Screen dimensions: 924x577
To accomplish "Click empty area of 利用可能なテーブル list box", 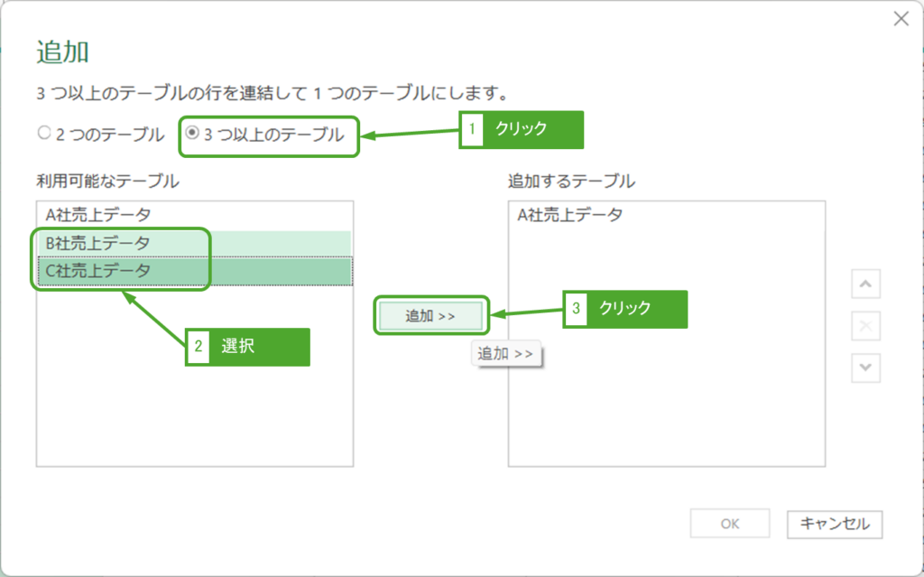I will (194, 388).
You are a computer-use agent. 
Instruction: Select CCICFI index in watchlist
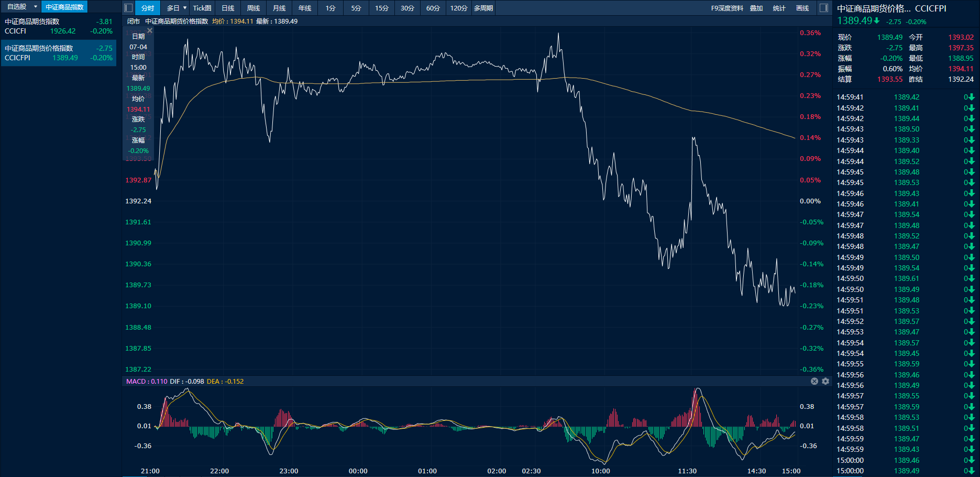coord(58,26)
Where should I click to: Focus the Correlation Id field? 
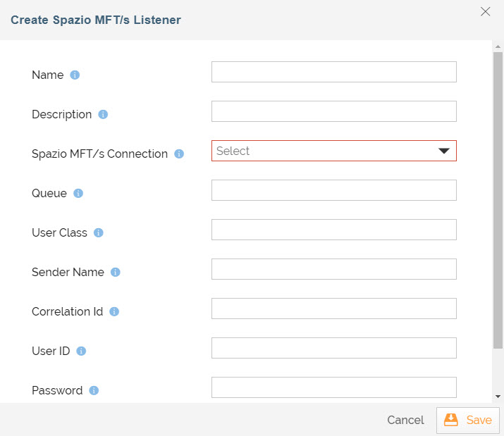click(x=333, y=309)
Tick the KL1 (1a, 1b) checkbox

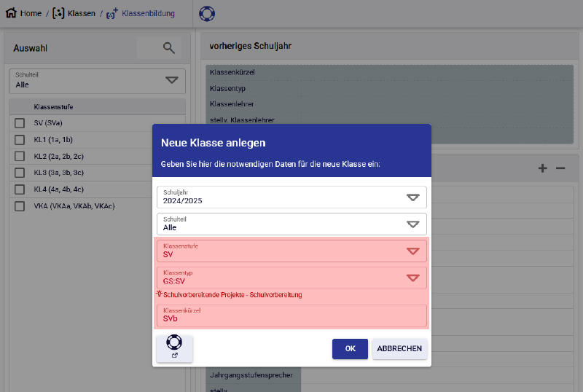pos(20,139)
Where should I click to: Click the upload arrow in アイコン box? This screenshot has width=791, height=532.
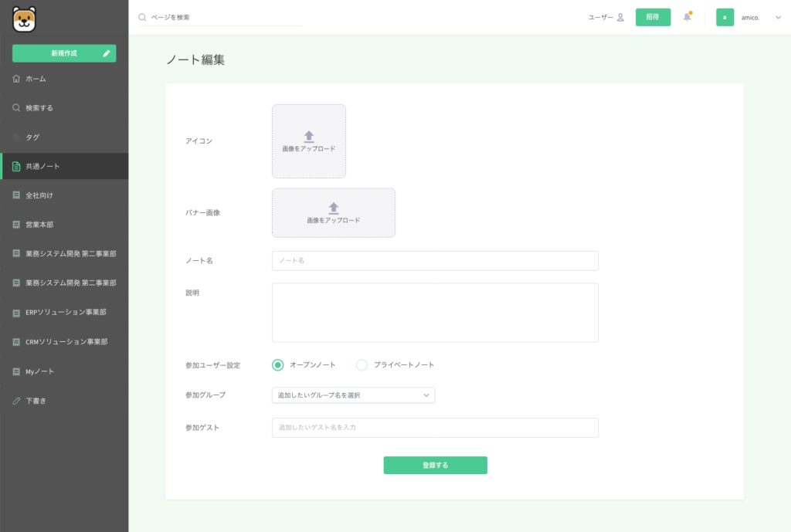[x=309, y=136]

Exercise details: Reproduce exactly and only the lines from the "Where should I click to: Focus" line to the last line of the records above. Do not carry over any pictures.

Task solution:
Where should I click to: Focus the Correlation Id field? 
click(x=333, y=309)
Tick the KL1 (1a, 1b) checkbox

pos(20,139)
Where should I click to: Click the upload arrow in アイコン box? This screenshot has width=791, height=532.
[x=309, y=136]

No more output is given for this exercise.